• _STATED EXERCISE 1_
List the usernames of everyone who posts in the forum thread on citrates.
• _STATED EXERCISE 2_
Write the next part of the forum thread on citrates, picking up right after its last shown line.
-------- SOURCE TEXT
# Citrates



## Sapo (Nov 7, 2016)

Just thought I'd throw it out there, not really sure if it makes any difference or not, more of a technicallity I guess. But if Dunn is right, then we are wrong:

When it comes to liquid soap, the reaction between potassium hydroxide and citric acid *doesn't* _technically_ yield potassium citrate. Quote (page 159): "Potassium and citrate ions remain floating around in solution and come together only if the water is boiled away, leaving the salt potassium citrate."

Meanwhile in bars we probably actually do get sodium citrate, since most of the water is evaporated.

I suppose if the potassium/sodium citrate has better chelating abilities than citrate alone, the "issue" becomes more relevant and not just a semantical thing. The answer to that is of course unknown to me.

PS: Loving the book so far, and I didn't even get to the good bits yet :mrgreen:. Highly recommended.


----------



## DeeAnna (Nov 7, 2016)

It is the citrate ion that is the chelator, regardless of whether you start with potassium citrate or sodium citrate. 

Don't forget the water used for washing is also a part of the soap solution that you are using to clean your skin -- you don't just wash with a dry bar of soap.


----------



## topofmurrayhill (Nov 8, 2016)

Sapo said:


> Just thought I'd throw it out there, not really sure if it makes any difference or not, more of a technicallity I guess. But if Dunn is right, then we are wrong:
> 
> When it comes to liquid soap, the reaction between potassium hydroxide and citric acid *doesn't* _technically_ yield potassium citrate. Quote (page 159): "Potassium and citrate ions remain floating around in solution and come together only if the water is boiled away, leaving the salt potassium citrate."
----------------
-------- SUPPLIED INFORMATION
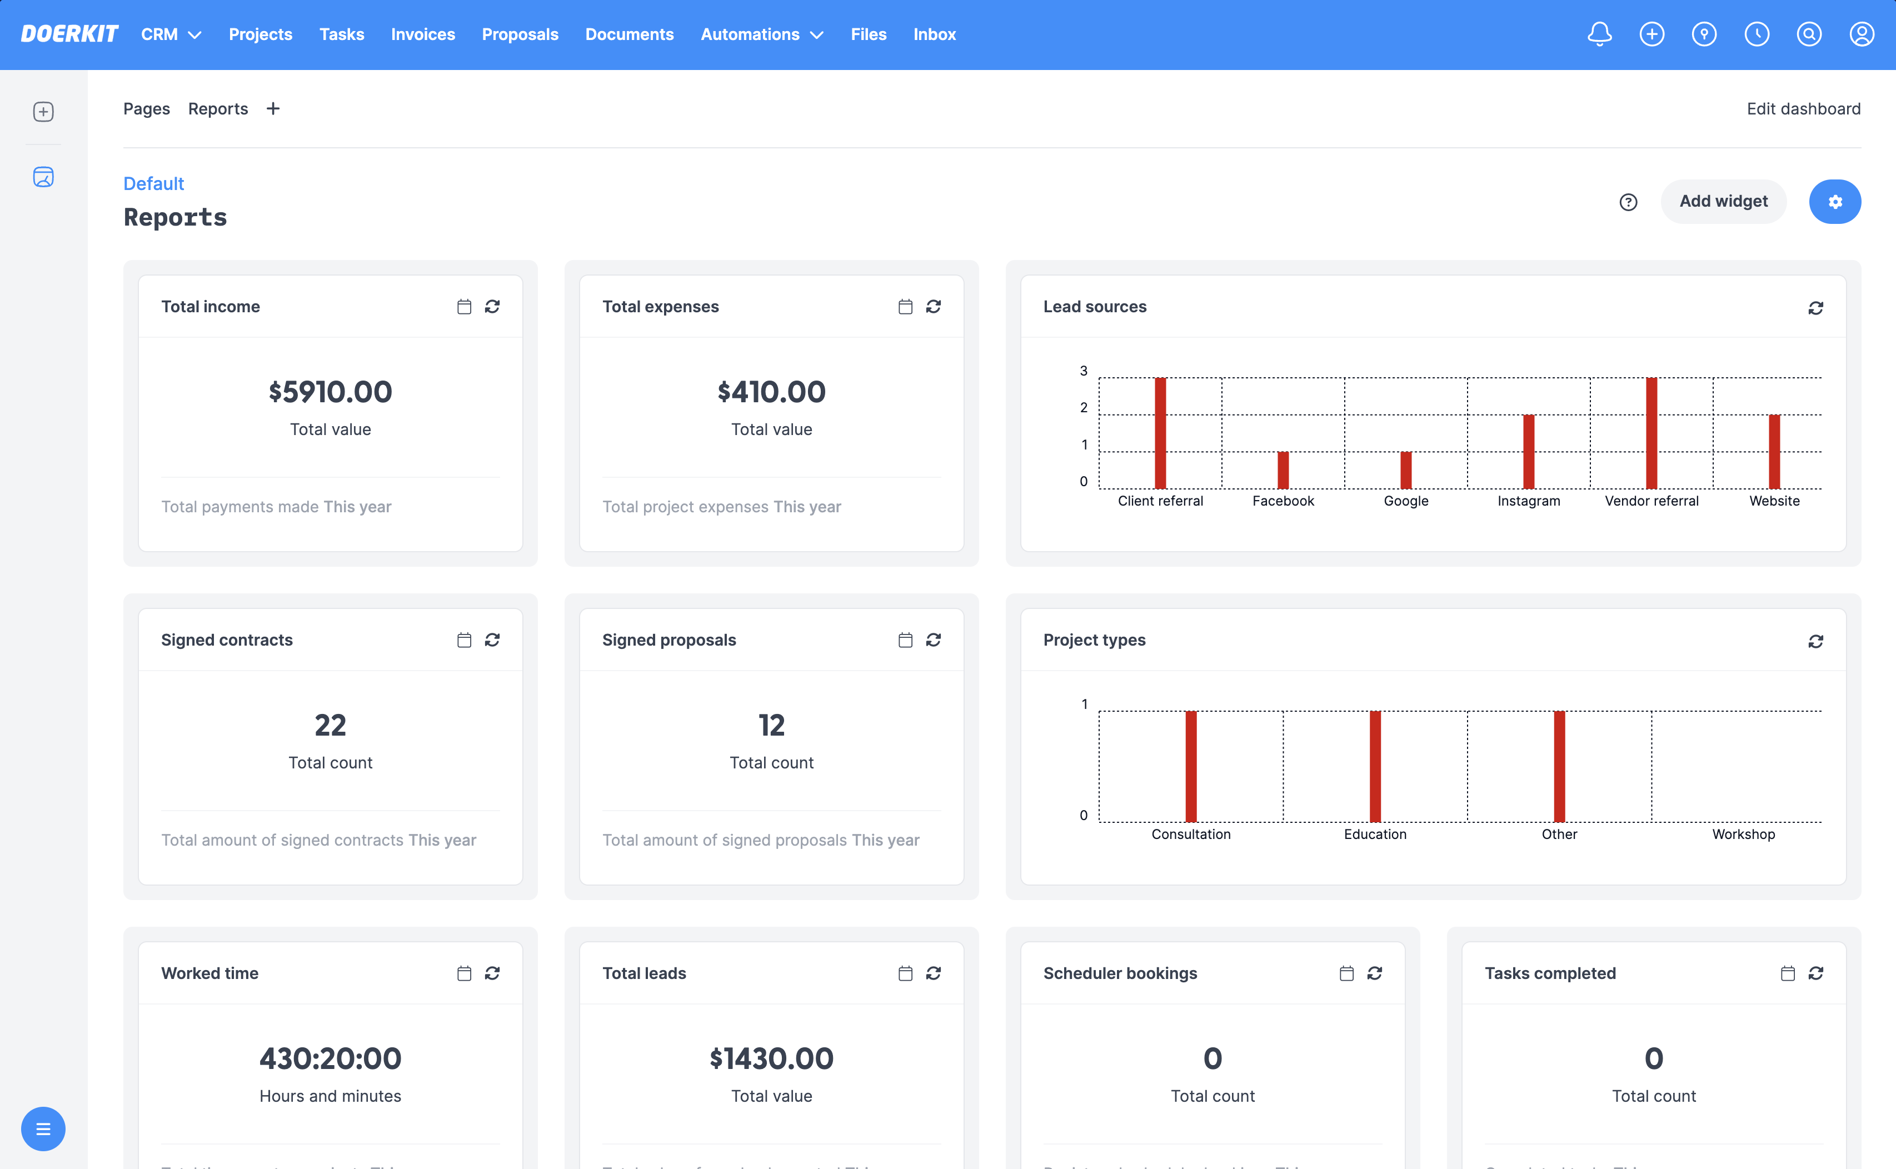Click the Edit dashboard link
Viewport: 1896px width, 1169px height.
[1803, 109]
----------------
• _WRITTEN REPLY 1_
Sapo, DeeAnna, topofmurrayhill

• _WRITTEN REPLY 2_
> 
> ...



When salts are dissolved in water, they dissociate into positive and negative ions to a greater or lesser extent (ranging from almost not at all to pretty much completely).

The ones that dissociate to a greater extent are called strong electrolytes (so named because they enable the solution to conduct electricity). Potassium citrate would fall into that category, as would a few other things you frequently encounter such as table salt. When table salt dissolves in water, it's still a sodium chloride solution even though the ions don't get back together until the water is evaporated. Under normal circumstances you thankfully wouldn't encounter the properties of sodium metal or chlorine gas (and hence you don't drop dead when dissolving salt).

Soap itself dissociates to some extent in water. The degree to which various fatty acid salts do that is actually what determines the pH of the soap. They are all different, so it's hard to predict what pH a soap should be based on the recipe.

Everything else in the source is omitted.